Middle childhood typically arrives with major advances in the ability to take another person’s perspective. Children in this age group (about six to eleven years) have the capacity to imagine what someone else might be thinking and feeling. Over time, children come to realize that two people can interpret the same event differently.

As youthful perspective-taking abilities evolve, a child can also think about how another person might regard his or her own thoughts, feelings, and behaviors. Statements such as “I thought you would know I was just kidding when I teased you about that” reflect the growing development of taking another’s point of view.

Developing this perspective supports self-concept, self-esteem, understanding others, and social skills. Perspective taking is an important skill to nurture. Parents can help nudge this development by explaining their own viewpoints and talking with children about the possible feelings and thoughts experienced by another person. For example, if you have taken your child and a friend on a Halloween outing, you might teach through your own observation by saying something like, “You had so much fun at the haunted house. . . . It didn’t look like Jenny was enjoying it quite so much. What do you think she was thinking and feeling about it?” The same idea could be applied to an afternoon at the pool, climbing a tree, or a choral event at school. So many opportunities present themselves every day to notice another person’s perspective.
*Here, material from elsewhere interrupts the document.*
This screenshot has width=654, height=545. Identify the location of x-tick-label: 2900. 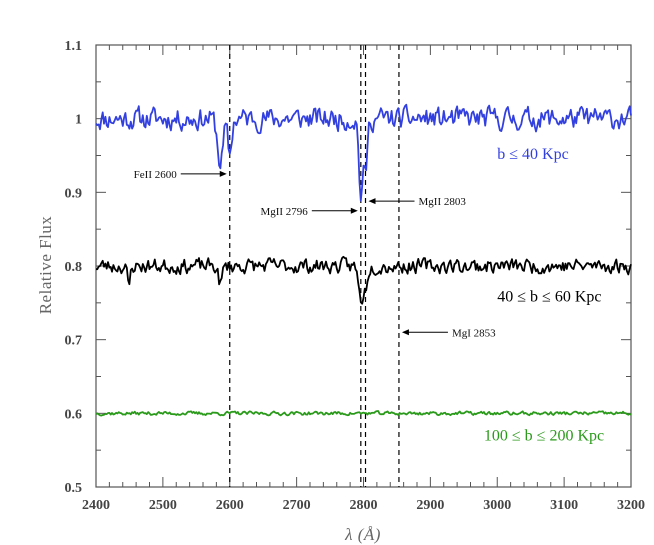
(430, 506).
We parents can also model how to look for and listen to another person’s perspective in the moment-to-moment interactions with our children. When we take time to listen to our children’s perspective, take them seriously, and care about their thoughts and feelings, our kids get firsthand experience in noticing another person’s point of view. Over time, they learn how to understand another person’s point of view because they have experienced it themselves.

Having the ability to take another person’s perspective takes time, and we parents can do some nurturing and modeling along the way.